Task to complete:
Copy out every line of the records below, requests included, but shift each x and y coordinate in the answers up by 70. Leave the pictures out of your answer.
────────────────────────────────────────
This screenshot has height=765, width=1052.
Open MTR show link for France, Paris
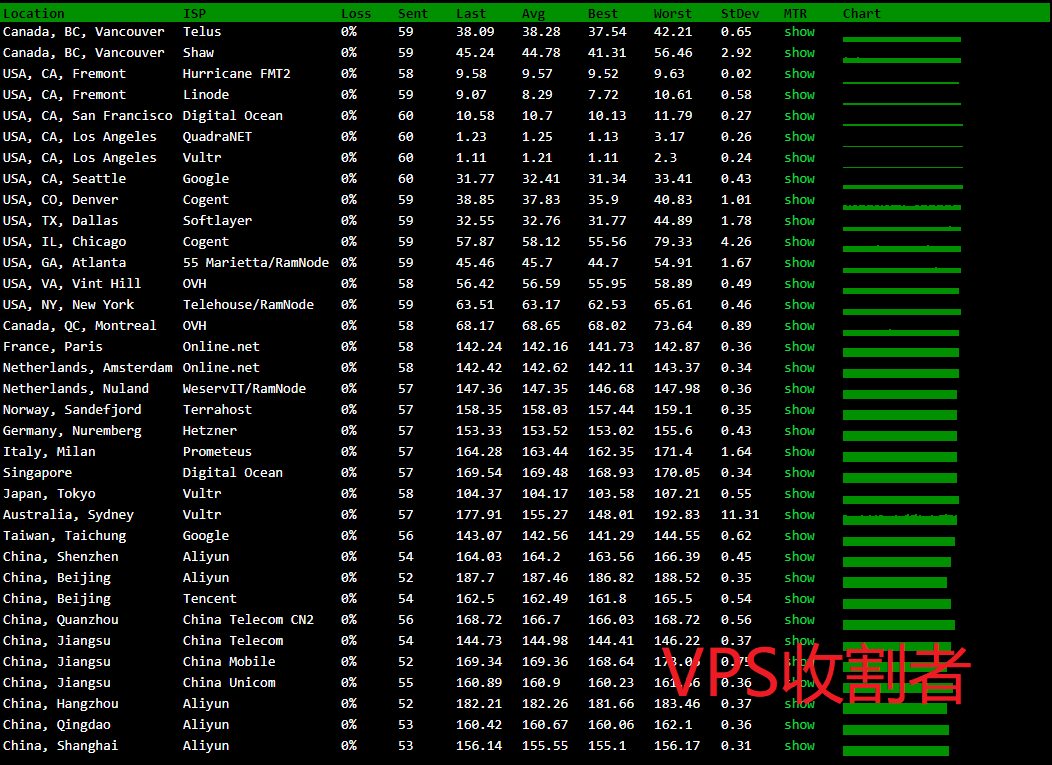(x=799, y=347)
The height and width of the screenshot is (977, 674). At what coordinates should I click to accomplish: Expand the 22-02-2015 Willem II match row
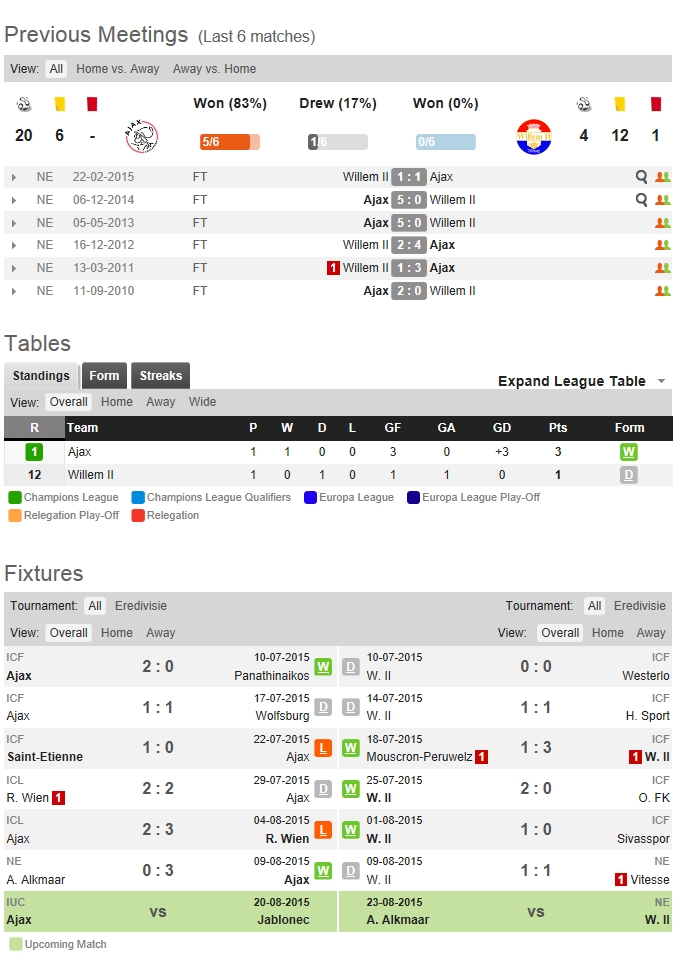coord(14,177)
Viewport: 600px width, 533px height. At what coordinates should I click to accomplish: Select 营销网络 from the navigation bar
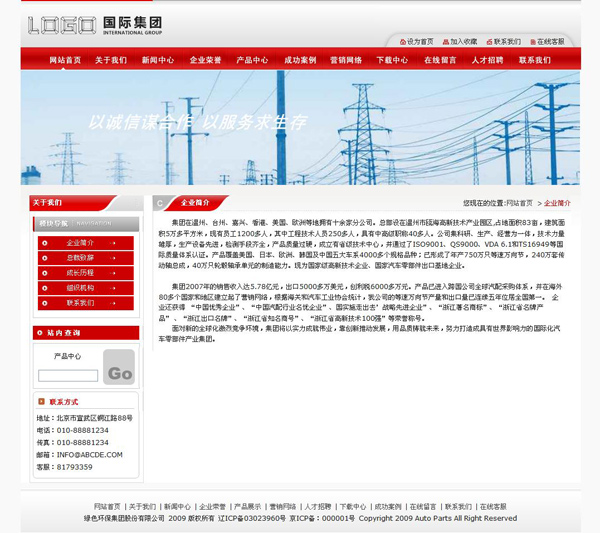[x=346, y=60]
────────────────────────────────────────
Problem solution:
This screenshot has height=765, width=1052.
Open MTR show link for France, Paris
(x=869, y=417)
The height and width of the screenshot is (977, 674). At what coordinates should I click to accomplish: Expand the 22-02-2015 Willem II match row
coord(84,247)
Viewport: 600px width, 533px height. At what coordinates should I click to accomplish: Select 营销网络 from the navigation bar
[x=416, y=130]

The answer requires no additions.